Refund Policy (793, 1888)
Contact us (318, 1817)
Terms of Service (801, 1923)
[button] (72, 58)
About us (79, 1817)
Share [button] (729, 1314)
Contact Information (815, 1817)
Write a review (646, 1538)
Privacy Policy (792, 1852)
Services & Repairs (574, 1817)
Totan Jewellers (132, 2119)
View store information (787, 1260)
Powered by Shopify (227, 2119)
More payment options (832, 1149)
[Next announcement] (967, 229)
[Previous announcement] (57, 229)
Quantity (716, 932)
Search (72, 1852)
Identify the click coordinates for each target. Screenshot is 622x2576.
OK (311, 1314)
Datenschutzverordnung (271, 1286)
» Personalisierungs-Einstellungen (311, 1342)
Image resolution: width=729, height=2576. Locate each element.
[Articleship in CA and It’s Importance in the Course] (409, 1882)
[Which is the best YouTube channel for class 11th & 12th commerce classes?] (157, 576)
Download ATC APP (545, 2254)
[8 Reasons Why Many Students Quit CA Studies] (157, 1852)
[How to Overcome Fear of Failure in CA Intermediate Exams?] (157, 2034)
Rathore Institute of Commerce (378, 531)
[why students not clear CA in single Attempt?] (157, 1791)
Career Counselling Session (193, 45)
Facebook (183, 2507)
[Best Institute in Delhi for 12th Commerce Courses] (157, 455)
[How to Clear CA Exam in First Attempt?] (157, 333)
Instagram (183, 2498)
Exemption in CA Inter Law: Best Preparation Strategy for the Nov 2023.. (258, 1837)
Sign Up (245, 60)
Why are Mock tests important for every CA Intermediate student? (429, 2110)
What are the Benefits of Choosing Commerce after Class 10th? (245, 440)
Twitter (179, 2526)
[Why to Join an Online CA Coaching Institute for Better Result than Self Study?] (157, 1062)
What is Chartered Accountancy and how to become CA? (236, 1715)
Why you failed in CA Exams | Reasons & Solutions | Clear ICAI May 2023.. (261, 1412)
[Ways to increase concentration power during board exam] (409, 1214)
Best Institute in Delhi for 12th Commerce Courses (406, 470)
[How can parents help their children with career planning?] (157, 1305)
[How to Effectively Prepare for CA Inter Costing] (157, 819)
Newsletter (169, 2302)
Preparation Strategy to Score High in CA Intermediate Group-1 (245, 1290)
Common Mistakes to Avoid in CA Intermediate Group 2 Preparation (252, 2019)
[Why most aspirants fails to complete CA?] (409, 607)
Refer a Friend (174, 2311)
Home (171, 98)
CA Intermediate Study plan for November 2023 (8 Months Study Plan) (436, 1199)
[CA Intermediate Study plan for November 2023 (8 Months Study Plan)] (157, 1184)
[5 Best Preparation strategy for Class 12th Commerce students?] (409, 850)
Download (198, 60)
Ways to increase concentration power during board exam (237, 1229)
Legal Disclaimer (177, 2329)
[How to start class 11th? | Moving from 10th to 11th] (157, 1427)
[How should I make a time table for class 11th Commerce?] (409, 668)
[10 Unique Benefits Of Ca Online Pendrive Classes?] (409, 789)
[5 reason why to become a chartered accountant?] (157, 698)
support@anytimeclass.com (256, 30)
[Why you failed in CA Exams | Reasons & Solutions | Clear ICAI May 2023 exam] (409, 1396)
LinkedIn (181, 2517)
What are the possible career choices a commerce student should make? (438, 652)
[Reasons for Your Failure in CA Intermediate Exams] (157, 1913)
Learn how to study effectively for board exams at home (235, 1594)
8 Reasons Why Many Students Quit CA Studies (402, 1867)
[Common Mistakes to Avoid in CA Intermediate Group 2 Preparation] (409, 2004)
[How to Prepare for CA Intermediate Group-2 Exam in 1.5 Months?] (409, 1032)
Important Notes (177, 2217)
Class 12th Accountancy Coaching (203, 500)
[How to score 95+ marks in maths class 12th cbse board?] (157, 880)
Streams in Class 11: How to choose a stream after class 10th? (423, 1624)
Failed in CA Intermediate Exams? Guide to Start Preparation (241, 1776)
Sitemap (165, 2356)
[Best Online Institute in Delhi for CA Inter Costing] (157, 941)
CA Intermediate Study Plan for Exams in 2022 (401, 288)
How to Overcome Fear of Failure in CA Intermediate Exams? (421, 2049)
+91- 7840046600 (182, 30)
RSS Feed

---*---

### REQUIRED WORK:
Within the listing above, give again exactly every line from the line with "Instagram (183, 2498)" through the line with "2023.. (261, 1412)", both included, and no other line.

### EXERCISE ANSWER:
Instagram (183, 2498)
Exemption in CA Inter Law: Best Preparation Strategy for the Nov 2023.. (258, 1837)
Sign Up (245, 60)
Why are Mock tests important for every CA Intermediate student? (429, 2110)
What are the Benefits of Choosing Commerce after Class 10th? (245, 440)
Twitter (179, 2526)
[Why to Join an Online CA Coaching Institute for Better Result than Self Study?] (157, 1062)
What is Chartered Accountancy and how to become CA? (236, 1715)
Why you failed in CA Exams | Reasons & Solutions | Clear ICAI May 2023.. (261, 1412)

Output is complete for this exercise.